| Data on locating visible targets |
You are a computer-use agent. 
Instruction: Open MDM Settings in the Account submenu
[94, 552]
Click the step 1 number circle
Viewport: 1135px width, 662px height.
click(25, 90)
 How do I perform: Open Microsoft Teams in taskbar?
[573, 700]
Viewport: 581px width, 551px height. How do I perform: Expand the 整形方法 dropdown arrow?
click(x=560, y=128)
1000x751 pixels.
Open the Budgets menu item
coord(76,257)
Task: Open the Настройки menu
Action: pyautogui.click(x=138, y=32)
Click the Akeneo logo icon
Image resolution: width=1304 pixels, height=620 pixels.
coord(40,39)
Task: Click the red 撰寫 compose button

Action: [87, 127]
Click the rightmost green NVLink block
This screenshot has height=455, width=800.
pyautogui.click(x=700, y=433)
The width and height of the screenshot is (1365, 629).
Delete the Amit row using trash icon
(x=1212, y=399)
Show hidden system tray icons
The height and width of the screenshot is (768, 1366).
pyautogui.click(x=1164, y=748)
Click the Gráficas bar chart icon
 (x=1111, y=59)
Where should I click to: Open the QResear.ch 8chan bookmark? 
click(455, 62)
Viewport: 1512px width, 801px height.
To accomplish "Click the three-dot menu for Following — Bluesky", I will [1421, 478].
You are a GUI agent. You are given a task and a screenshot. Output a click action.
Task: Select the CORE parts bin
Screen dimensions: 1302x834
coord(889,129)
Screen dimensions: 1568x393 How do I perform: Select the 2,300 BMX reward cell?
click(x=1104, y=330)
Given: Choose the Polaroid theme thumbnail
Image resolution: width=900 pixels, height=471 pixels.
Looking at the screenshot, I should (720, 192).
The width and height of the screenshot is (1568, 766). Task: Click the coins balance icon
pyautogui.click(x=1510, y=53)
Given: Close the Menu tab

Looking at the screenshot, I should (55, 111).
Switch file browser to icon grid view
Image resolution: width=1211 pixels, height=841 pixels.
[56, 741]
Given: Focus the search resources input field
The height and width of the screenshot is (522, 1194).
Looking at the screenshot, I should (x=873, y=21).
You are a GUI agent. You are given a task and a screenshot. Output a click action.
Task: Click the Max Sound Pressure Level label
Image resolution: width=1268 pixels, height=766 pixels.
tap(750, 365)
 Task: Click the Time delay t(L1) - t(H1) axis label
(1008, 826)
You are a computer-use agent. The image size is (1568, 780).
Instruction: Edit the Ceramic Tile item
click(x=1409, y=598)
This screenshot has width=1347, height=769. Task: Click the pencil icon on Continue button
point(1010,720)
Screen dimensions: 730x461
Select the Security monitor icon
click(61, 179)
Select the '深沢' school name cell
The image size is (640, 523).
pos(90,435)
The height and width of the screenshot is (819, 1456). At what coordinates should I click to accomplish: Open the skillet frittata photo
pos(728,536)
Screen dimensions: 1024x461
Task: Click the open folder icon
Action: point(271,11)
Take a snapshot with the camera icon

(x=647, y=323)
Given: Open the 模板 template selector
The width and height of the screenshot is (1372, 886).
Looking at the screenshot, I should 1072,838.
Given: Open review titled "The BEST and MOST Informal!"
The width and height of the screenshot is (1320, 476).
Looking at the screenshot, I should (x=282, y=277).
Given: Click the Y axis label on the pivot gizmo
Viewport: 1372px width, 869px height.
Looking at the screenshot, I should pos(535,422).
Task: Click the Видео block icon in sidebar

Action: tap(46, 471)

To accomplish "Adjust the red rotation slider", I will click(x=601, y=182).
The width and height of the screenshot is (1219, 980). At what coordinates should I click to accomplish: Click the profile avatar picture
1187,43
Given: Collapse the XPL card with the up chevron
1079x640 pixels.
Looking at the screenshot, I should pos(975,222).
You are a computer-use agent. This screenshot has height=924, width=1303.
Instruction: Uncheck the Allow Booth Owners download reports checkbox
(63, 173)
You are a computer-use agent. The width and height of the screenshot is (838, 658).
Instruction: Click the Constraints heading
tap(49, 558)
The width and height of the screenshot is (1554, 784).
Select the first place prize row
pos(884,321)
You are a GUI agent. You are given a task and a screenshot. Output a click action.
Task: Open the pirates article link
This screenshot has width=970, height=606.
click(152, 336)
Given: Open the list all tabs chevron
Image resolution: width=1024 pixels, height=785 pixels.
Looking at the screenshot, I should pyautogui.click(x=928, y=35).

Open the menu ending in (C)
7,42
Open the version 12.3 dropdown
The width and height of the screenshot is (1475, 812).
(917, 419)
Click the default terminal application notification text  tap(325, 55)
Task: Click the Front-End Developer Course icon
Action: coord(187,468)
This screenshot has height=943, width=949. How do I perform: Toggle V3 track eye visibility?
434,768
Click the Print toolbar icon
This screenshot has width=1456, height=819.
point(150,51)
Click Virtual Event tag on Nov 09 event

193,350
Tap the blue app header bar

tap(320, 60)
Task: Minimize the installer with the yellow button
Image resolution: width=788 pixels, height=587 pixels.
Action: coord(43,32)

| Objective |
Copy the items above verbatim, from the line with "The width and height of the screenshot is (1365, 629)." up to and including the line with "will [1421, 478].".

| Task solution |
The width and height of the screenshot is (1365, 629).
Delete the Amit row using trash icon
(x=1212, y=399)
Show hidden system tray icons
The height and width of the screenshot is (768, 1366).
pyautogui.click(x=1164, y=748)
Click the Gráficas bar chart icon
 (x=1111, y=59)
Where should I click to: Open the QResear.ch 8chan bookmark? 
click(455, 62)
Viewport: 1512px width, 801px height.
To accomplish "Click the three-dot menu for Following — Bluesky", I will [1421, 478].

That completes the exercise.